**Your goal**
Scan the data below and pick out the lines containing the word "agent".

____

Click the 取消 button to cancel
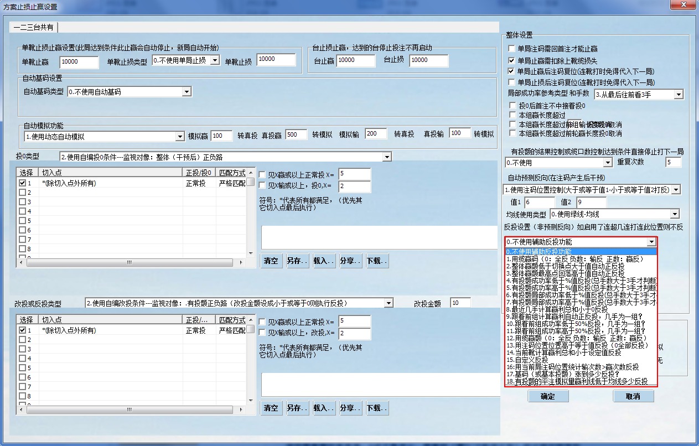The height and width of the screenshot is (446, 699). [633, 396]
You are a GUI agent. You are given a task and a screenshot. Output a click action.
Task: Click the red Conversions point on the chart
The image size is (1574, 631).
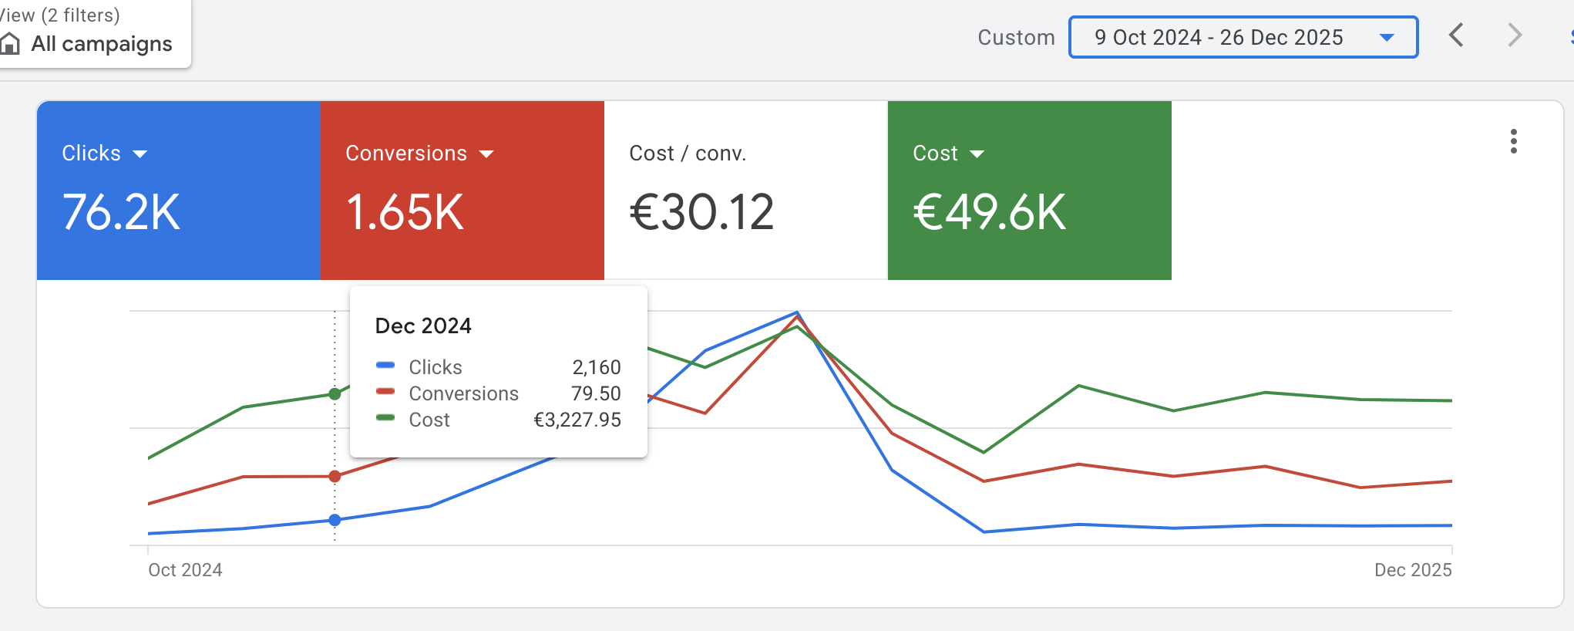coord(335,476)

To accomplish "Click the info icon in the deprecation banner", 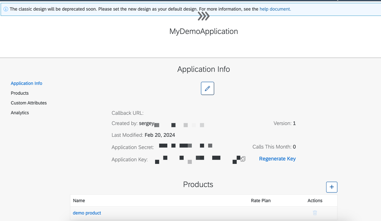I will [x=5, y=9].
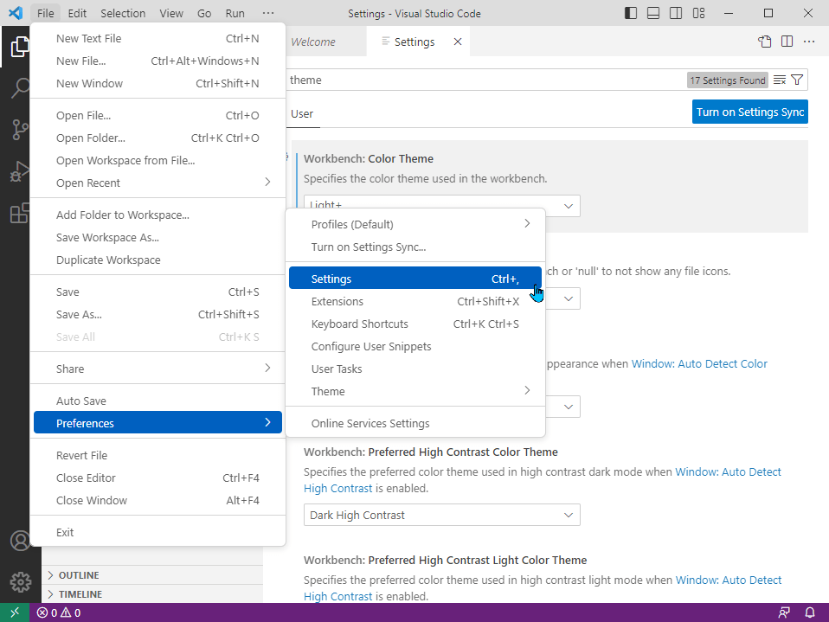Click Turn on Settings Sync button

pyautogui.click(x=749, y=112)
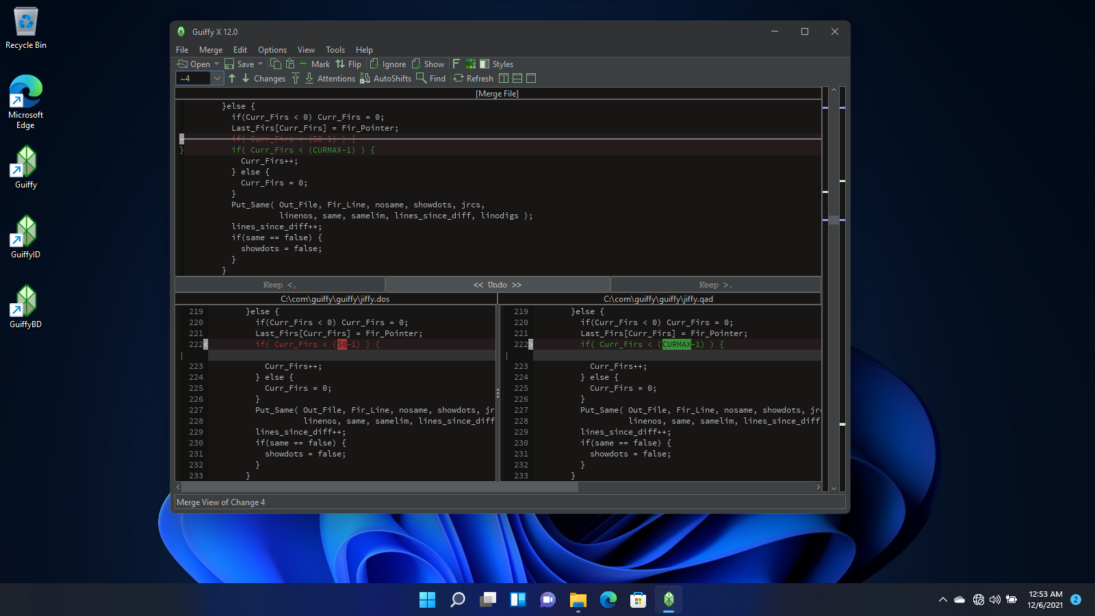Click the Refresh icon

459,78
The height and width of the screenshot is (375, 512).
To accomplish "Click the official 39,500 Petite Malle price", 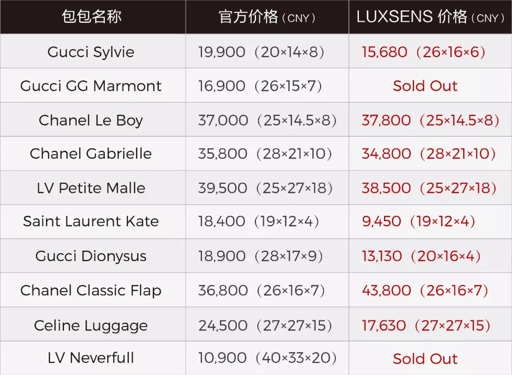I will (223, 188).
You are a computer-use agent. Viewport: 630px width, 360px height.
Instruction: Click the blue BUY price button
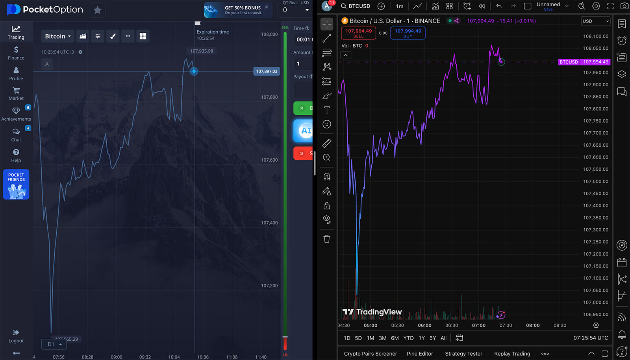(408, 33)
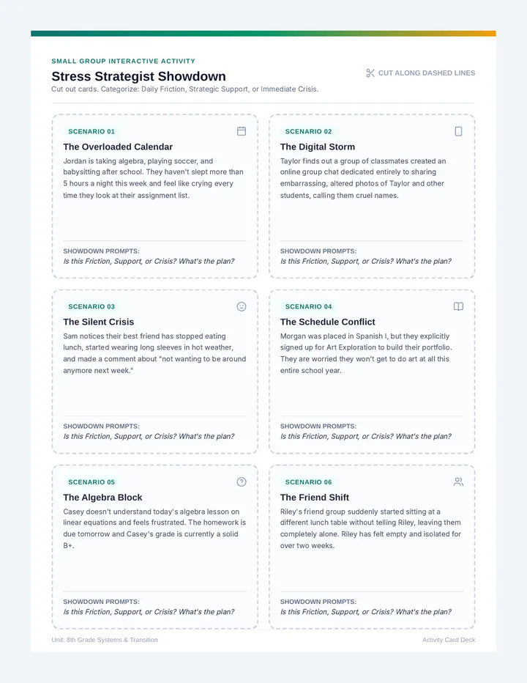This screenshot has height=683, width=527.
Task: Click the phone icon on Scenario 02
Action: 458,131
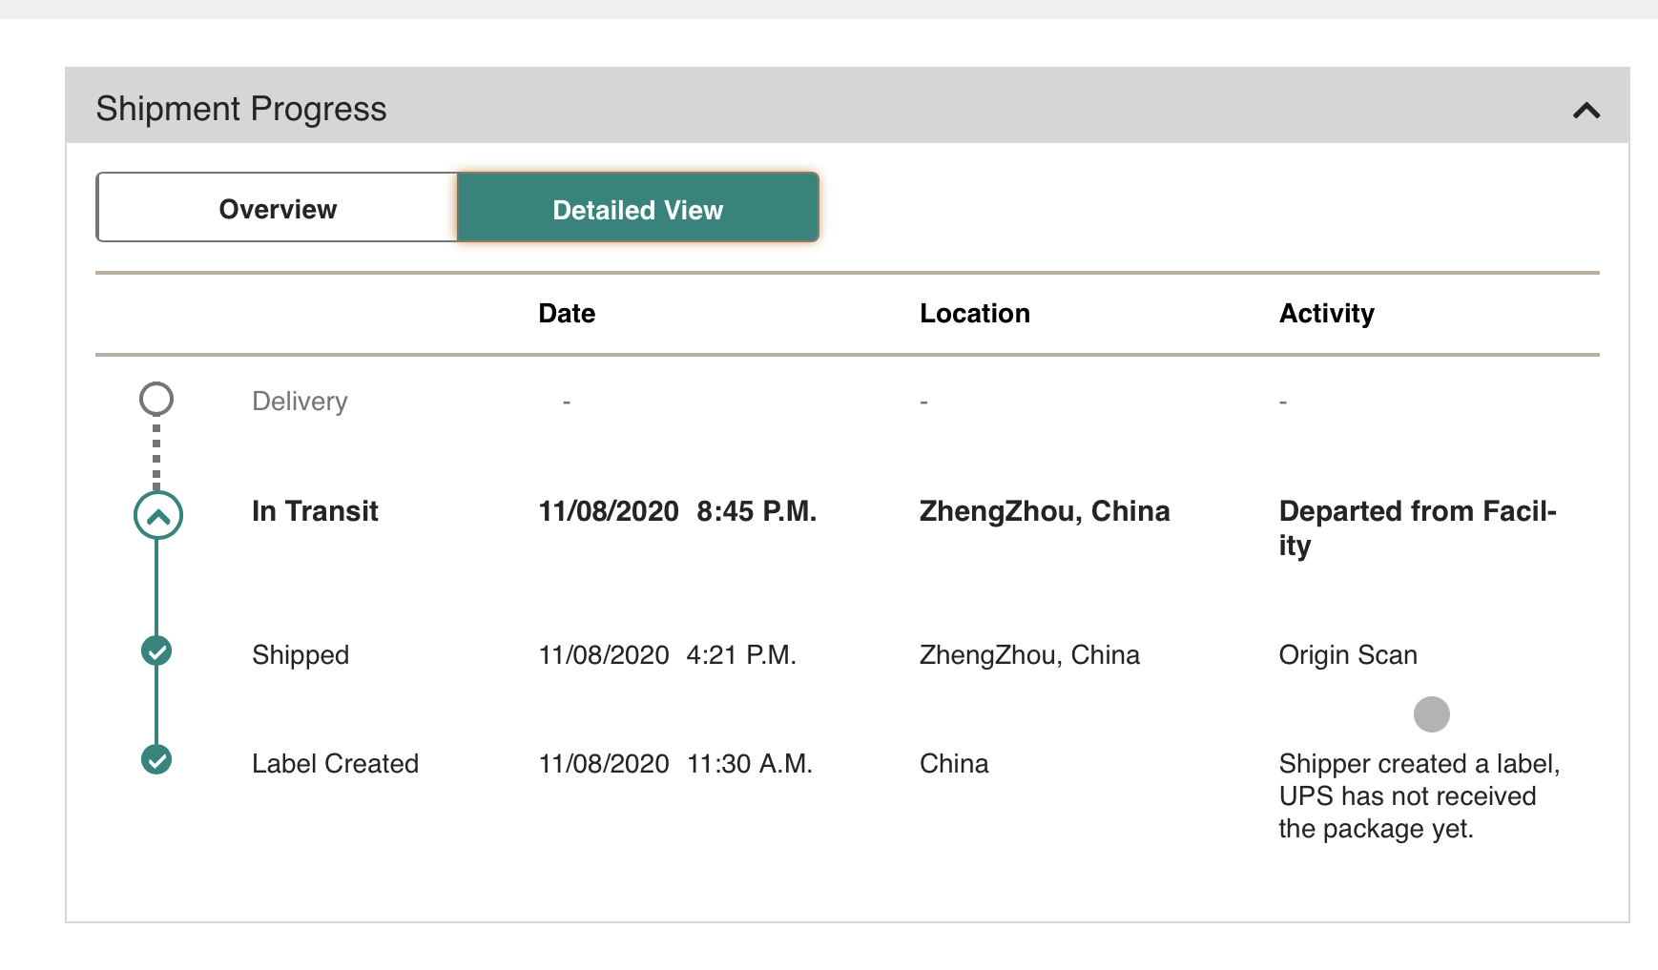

____

**Problem solution**
You are a GUI agent. You are given a task and a screenshot. Output a click action.
You are a computer-use agent. Viewport: 630px width, 360px height.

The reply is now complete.